Who’s more likely to have a cavity: you or your child? Most parents would say that it’s more likely that their child has a cavity, but why? The truth is that there’s nothing about baby teeth that makes them more susceptible to cavities. The only reason that children deal with cavities more often is that they’re less likely to clean their teeth effectively.
At what point is your child ready to brush his or her own teeth? And what can you do to make sure that the job is getting done correctly?
Before Age 6
Most children aren’t able to effectively brush their own teeth before age 6. This is a perfect time to teach your children proper technique. At our office we’ll also go over the basics for your child, but it’s up to you to help them practice at home until they’re able to do it themselves.
Lead by example and allow them to copy your actions as they brush their own teeth. However, finish up by taking a turn at their teeth yourself and making sure that you cover all the bases. Teach your child to brush softly, thoroughly, and patiently, getting the surface of the molars, the inside of the teeth, and clear down to the gumline in circular motions.
Essential Components of an Independent Brusher
Many children become ready to brush their own teeth between age 6 and 9. However, it’s not strictly about age. Rather, there are certain skills that they need to develop in order to be independent brushers:
- Dexterity: Little hands sometimes have a hard time wielding a toothbrush as effectively as an adult. A good comparison for parents to use is shoelaces. When your child is dextrous enough to tie their own laces, they are probably also dextrous enough to brush their teeth independently.

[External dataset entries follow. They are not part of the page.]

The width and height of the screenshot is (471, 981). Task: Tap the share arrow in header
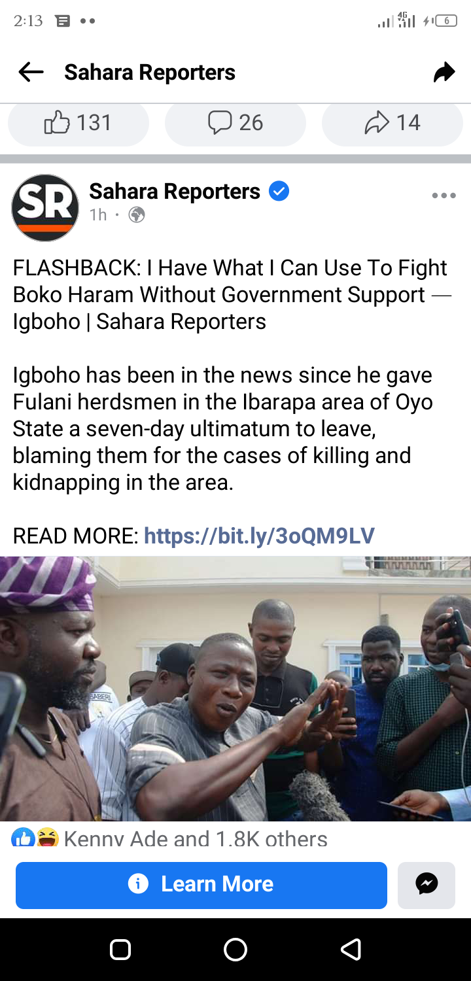coord(444,72)
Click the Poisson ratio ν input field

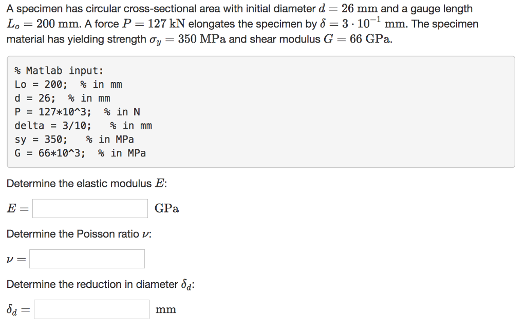[87, 259]
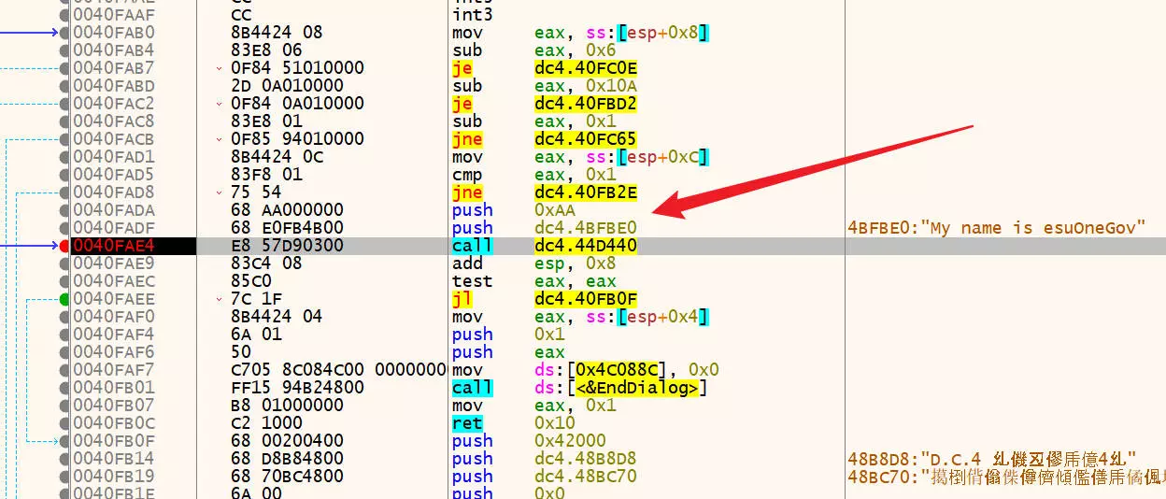Select the "My name is esuOneGov" comment
The width and height of the screenshot is (1166, 499).
(x=997, y=228)
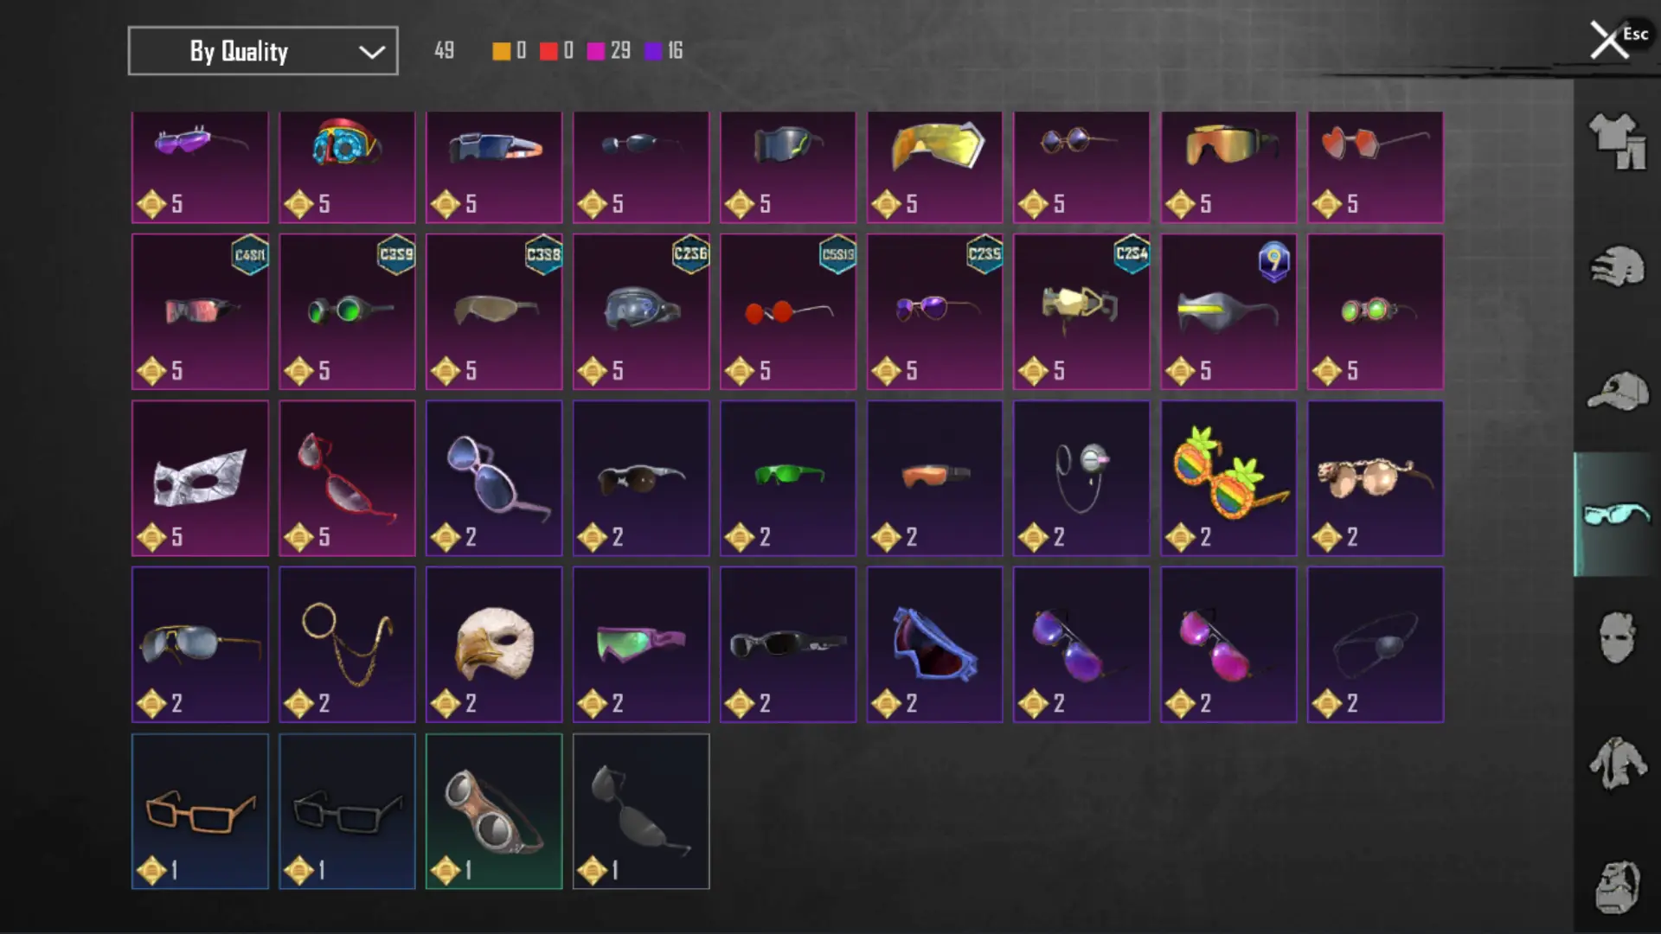Select the gold monocle with chain
1661x934 pixels.
pyautogui.click(x=347, y=644)
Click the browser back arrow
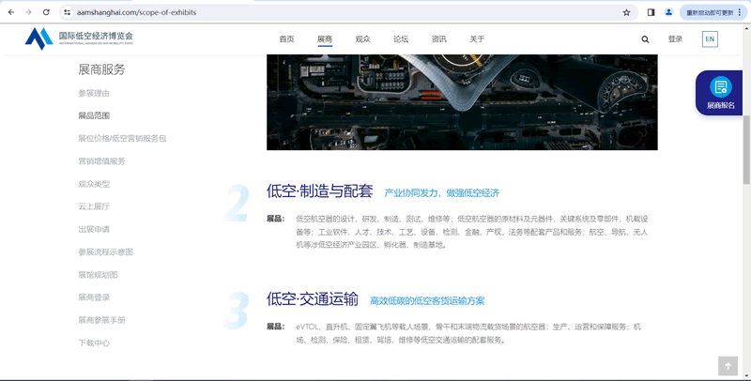The width and height of the screenshot is (751, 381). point(10,12)
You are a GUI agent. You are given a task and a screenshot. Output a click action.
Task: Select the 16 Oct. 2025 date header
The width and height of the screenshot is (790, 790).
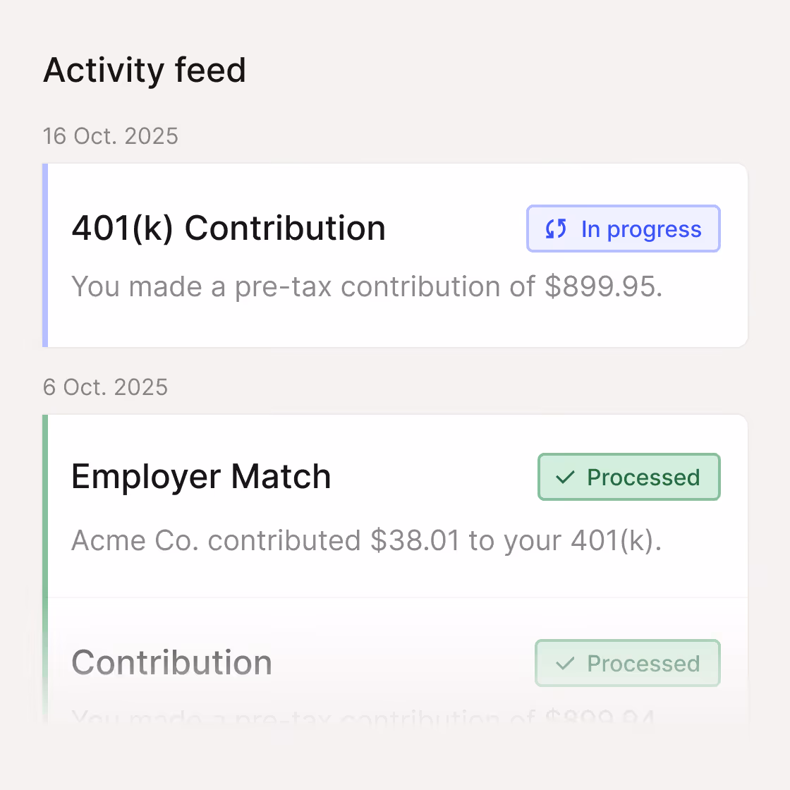(111, 136)
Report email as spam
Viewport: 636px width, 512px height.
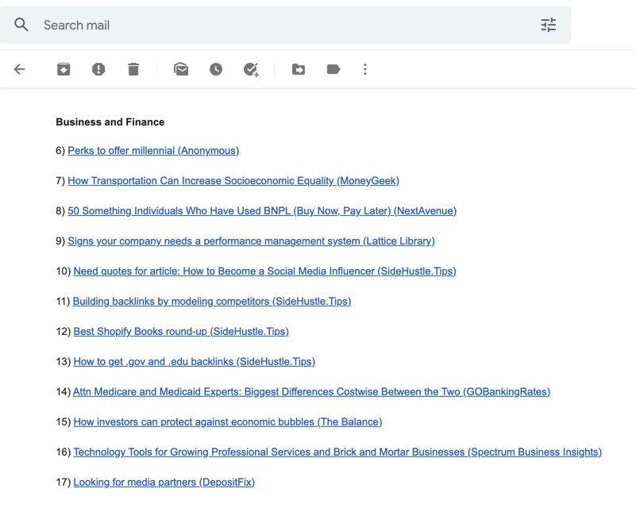coord(98,69)
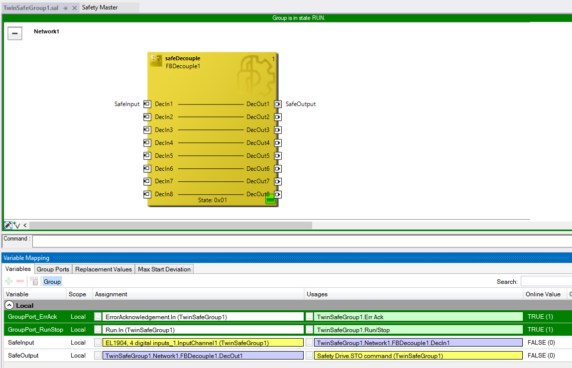The image size is (572, 368).
Task: Click the pencil edit icon below the network
Action: [8, 225]
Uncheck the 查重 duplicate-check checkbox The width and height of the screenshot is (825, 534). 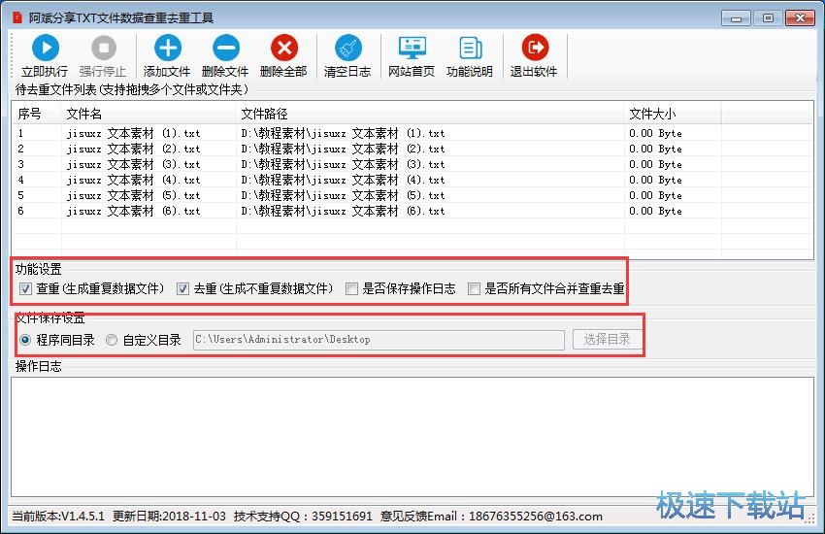point(25,288)
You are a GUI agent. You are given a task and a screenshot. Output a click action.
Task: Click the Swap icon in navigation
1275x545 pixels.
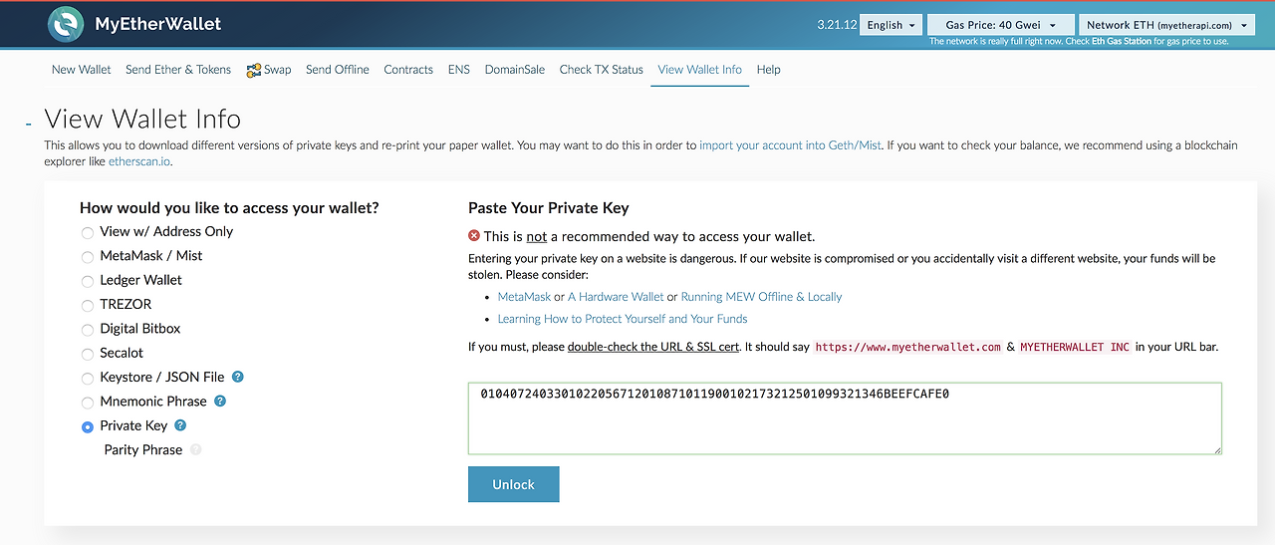pos(254,70)
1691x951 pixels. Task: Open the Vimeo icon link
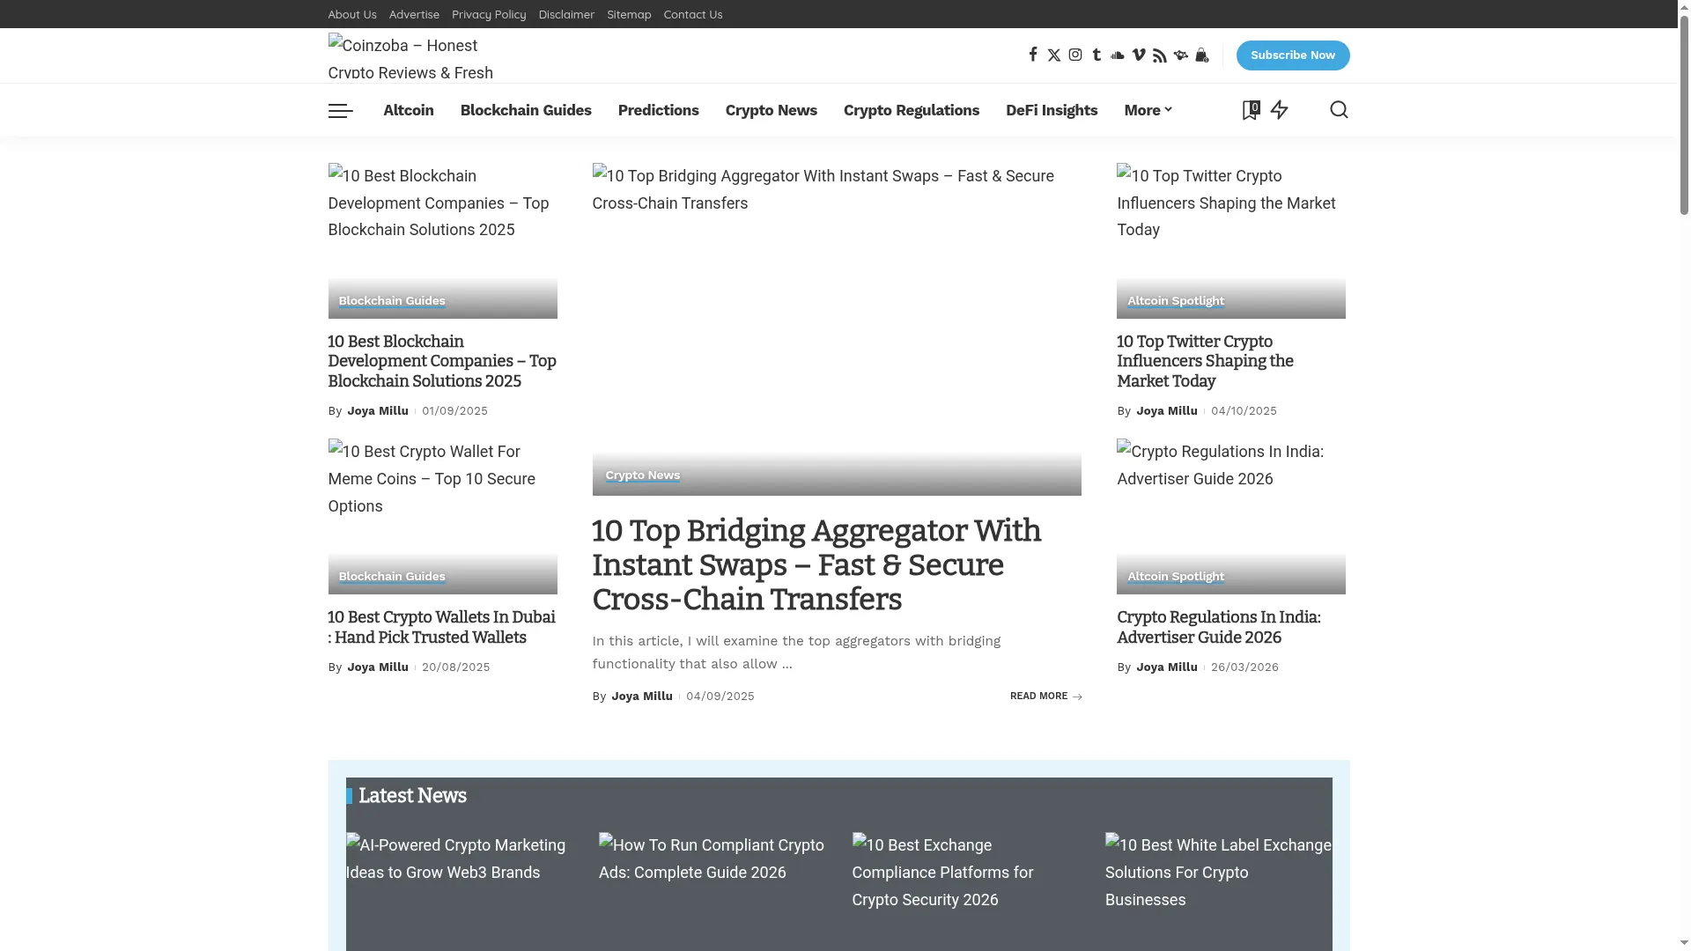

- Responsibility: Brushing teeth every morning and night eventually becomes such a habit that we feel dismayed if we forget. However, it takes a while for those hygiene habits to develop in children. How reliable is your child about washing his or her hands, combing hair, and making the bed? Once you can trust your child to take care of these things solo, they’re probably ready to take care of brushing as well.
- Spitting: This might seem like a strange skill to add to dexterity and responsibility. However, it’s very important for tooth-brushing. Young children have a hard time spitting out toothpaste while brushing. It’s one reason that we recommend only using as much toothpaste as a grain of rice for children under two. Before age 6, watch your child to make sure that toothpaste is being spit into the sink instead of swallowed. Until they’ve mastered that skill, they need to be supervised while brushing.
Try the Tablet Test
Still not sure if your child is ready to brush solo? Try the tablet test. Plaque-revealing tablets are available at the grocery store and they can help both you and your child see how much effect brushing is having (or, how much it’s not having.) Once they’ve acquired the skills enumerated above and they’re able to pass the tablet test, your child should be able to effectively brush their own teeth at home.